__What to do__
In the entries below, which lines run from the one containing "Given: Open the Discover menu item" to the one containing "You are a computer-use agent. 600x387 pixels."? Copy exactly those lines, ends included, and no others.

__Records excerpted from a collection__
┄┄┄┄┄┄┄┄┄┄

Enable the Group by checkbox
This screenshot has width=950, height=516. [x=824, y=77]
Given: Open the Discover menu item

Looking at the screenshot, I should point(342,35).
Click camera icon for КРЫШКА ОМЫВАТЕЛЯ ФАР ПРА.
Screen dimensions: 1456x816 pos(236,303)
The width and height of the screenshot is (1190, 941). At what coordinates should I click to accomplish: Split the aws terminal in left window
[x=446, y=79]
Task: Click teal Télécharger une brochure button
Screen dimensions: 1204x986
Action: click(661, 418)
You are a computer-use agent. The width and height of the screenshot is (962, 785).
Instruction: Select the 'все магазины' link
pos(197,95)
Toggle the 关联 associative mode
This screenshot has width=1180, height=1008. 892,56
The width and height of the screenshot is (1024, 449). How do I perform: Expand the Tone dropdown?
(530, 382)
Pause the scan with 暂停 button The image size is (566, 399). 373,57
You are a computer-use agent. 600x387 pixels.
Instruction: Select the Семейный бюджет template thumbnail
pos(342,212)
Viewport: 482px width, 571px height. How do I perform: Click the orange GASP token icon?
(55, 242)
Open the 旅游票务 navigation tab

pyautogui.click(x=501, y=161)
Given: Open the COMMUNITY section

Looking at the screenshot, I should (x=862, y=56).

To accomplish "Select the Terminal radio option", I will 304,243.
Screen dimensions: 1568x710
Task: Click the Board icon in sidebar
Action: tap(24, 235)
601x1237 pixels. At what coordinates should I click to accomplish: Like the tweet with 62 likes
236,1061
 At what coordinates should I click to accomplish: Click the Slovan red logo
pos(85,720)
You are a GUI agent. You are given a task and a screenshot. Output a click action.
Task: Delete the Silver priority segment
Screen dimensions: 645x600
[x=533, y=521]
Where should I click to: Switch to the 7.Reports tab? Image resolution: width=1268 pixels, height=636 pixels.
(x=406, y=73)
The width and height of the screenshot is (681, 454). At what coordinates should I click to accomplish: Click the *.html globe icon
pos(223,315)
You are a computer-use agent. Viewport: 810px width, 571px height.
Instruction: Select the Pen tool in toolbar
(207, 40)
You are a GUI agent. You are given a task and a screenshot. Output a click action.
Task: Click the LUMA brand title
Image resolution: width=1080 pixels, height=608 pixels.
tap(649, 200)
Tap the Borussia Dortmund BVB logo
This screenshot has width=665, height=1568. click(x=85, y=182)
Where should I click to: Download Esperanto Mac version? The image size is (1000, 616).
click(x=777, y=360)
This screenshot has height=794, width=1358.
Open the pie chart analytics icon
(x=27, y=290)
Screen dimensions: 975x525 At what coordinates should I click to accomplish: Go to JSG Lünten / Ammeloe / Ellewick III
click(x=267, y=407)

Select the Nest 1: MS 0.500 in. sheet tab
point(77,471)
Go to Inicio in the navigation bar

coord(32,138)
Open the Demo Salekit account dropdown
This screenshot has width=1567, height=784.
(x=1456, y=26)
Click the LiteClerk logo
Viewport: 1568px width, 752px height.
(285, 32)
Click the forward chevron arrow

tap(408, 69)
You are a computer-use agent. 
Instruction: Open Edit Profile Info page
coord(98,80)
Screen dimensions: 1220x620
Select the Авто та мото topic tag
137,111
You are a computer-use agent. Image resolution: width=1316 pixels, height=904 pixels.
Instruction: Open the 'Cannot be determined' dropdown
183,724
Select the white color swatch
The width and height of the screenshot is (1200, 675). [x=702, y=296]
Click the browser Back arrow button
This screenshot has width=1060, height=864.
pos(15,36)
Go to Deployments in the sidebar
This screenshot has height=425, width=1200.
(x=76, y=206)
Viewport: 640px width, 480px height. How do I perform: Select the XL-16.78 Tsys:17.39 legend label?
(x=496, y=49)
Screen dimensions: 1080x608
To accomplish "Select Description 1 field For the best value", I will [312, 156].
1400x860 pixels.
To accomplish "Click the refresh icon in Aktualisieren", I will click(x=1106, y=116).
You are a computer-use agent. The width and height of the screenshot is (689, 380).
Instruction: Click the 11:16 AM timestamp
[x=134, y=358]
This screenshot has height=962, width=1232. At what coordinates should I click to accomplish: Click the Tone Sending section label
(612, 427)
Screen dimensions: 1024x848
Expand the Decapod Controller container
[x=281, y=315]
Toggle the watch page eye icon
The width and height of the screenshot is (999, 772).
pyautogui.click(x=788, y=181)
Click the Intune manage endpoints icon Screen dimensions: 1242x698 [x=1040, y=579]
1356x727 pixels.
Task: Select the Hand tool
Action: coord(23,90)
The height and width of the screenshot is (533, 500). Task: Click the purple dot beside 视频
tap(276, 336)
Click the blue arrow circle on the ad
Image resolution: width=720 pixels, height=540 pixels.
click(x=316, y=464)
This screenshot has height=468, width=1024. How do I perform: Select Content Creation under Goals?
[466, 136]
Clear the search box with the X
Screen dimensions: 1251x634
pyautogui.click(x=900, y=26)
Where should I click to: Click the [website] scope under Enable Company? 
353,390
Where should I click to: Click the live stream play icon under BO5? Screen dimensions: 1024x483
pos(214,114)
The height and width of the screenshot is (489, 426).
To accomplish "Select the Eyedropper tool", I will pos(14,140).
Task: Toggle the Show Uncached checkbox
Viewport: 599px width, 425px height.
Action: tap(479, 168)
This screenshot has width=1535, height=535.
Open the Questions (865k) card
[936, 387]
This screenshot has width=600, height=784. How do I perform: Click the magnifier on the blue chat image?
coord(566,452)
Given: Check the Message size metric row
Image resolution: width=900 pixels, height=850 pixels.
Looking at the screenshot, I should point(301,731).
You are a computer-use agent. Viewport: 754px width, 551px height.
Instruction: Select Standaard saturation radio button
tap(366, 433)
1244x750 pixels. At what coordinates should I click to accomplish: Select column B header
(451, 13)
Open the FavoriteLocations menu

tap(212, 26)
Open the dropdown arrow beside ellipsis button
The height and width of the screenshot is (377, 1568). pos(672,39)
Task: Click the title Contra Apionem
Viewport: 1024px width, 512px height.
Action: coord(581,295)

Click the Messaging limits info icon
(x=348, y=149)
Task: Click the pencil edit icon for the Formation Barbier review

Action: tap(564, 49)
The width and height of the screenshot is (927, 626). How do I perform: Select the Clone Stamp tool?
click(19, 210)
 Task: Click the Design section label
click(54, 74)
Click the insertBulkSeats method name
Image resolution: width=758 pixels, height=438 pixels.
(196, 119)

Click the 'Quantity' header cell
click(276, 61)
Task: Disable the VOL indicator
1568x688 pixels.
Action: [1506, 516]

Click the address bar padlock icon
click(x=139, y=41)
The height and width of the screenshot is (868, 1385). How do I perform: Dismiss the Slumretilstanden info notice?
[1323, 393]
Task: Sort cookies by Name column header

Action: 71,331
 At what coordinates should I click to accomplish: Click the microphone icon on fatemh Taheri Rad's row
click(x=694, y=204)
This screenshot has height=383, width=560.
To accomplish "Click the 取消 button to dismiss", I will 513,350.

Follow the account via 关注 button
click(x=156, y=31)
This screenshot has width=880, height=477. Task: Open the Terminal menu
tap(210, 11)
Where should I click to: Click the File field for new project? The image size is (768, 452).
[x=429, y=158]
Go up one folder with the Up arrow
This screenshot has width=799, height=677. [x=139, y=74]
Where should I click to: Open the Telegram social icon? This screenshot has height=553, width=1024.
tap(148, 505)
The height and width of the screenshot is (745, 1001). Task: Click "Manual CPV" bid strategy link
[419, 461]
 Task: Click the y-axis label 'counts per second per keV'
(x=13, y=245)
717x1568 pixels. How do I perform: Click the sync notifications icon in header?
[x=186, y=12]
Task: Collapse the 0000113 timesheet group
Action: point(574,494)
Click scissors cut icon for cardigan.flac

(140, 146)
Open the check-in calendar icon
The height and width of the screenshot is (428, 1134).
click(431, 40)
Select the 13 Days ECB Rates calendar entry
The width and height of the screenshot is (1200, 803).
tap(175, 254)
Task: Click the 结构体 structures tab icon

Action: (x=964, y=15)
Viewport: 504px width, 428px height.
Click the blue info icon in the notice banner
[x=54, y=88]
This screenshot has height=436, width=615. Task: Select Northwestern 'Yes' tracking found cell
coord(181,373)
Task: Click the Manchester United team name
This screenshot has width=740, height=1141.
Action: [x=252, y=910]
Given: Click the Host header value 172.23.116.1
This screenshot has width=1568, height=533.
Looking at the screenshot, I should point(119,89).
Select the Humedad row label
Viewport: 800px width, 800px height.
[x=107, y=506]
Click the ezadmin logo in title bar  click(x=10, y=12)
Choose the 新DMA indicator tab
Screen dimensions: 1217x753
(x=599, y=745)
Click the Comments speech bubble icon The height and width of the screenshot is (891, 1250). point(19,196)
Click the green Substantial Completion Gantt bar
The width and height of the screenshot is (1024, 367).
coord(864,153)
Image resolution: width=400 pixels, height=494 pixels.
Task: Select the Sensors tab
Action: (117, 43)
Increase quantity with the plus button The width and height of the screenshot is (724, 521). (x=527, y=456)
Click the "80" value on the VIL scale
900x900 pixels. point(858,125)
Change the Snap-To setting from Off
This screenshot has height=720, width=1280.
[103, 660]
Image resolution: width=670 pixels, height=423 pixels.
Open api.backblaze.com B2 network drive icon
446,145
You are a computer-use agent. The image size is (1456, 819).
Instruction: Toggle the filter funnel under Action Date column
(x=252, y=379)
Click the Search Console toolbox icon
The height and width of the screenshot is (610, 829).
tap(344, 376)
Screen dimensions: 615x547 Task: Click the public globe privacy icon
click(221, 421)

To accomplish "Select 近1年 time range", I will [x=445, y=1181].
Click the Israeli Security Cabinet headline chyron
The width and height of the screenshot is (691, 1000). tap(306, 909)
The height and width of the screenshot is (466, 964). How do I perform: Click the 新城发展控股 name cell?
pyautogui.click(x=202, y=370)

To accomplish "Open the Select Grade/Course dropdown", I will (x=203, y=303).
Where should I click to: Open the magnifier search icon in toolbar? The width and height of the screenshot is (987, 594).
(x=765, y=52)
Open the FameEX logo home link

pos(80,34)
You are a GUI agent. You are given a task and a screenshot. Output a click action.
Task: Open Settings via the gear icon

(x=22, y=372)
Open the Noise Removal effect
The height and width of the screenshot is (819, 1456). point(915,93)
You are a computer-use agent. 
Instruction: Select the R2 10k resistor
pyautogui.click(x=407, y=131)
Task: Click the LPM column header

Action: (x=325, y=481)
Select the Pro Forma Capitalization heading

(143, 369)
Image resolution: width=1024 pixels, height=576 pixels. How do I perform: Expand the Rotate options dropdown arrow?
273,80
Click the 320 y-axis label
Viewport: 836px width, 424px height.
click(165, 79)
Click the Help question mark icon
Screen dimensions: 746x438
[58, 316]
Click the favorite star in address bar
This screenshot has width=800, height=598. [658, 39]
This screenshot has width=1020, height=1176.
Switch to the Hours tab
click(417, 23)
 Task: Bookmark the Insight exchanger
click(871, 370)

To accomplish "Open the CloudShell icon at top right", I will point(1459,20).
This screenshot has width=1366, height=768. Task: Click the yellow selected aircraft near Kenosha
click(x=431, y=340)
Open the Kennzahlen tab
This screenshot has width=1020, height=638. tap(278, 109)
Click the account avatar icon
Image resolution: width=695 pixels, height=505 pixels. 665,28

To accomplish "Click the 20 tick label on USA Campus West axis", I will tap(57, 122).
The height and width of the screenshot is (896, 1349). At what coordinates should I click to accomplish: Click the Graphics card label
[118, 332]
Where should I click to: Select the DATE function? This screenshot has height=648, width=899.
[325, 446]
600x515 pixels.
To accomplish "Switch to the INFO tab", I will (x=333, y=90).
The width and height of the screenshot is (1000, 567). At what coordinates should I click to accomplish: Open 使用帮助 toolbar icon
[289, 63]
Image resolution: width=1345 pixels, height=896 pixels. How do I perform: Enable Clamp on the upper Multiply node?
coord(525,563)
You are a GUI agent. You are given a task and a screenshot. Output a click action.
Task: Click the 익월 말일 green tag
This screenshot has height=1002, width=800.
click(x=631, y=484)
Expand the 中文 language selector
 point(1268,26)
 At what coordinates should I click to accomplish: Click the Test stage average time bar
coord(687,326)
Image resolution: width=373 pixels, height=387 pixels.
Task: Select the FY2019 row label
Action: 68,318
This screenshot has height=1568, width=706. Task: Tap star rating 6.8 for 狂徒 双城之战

┄┄┄┄┄┄┄┄┄┄

__Answer area__
Given: Open the Discover menu item

Looking at the screenshot, I should point(342,35).
Click camera icon for КРЫШКА ОМЫВАТЕЛЯ ФАР ПРА.
Screen dimensions: 1456x816 pos(236,303)
The width and height of the screenshot is (1190, 941). At what coordinates should I click to accomplish: Split the aws terminal in left window
[x=446, y=79]
Task: Click teal Télécharger une brochure button
Screen dimensions: 1204x986
Action: click(661, 418)
You are a computer-use agent. The width and height of the screenshot is (962, 785).
Instruction: Select the 'все магазины' link
pos(197,95)
Toggle the 关联 associative mode
This screenshot has width=1180, height=1008. 892,56
The width and height of the screenshot is (1024, 449). How do I perform: Expand the Tone dropdown?
(530, 382)
Pause the scan with 暂停 button The image size is (566, 399). 373,57
You are a computer-use agent. 600x387 pixels.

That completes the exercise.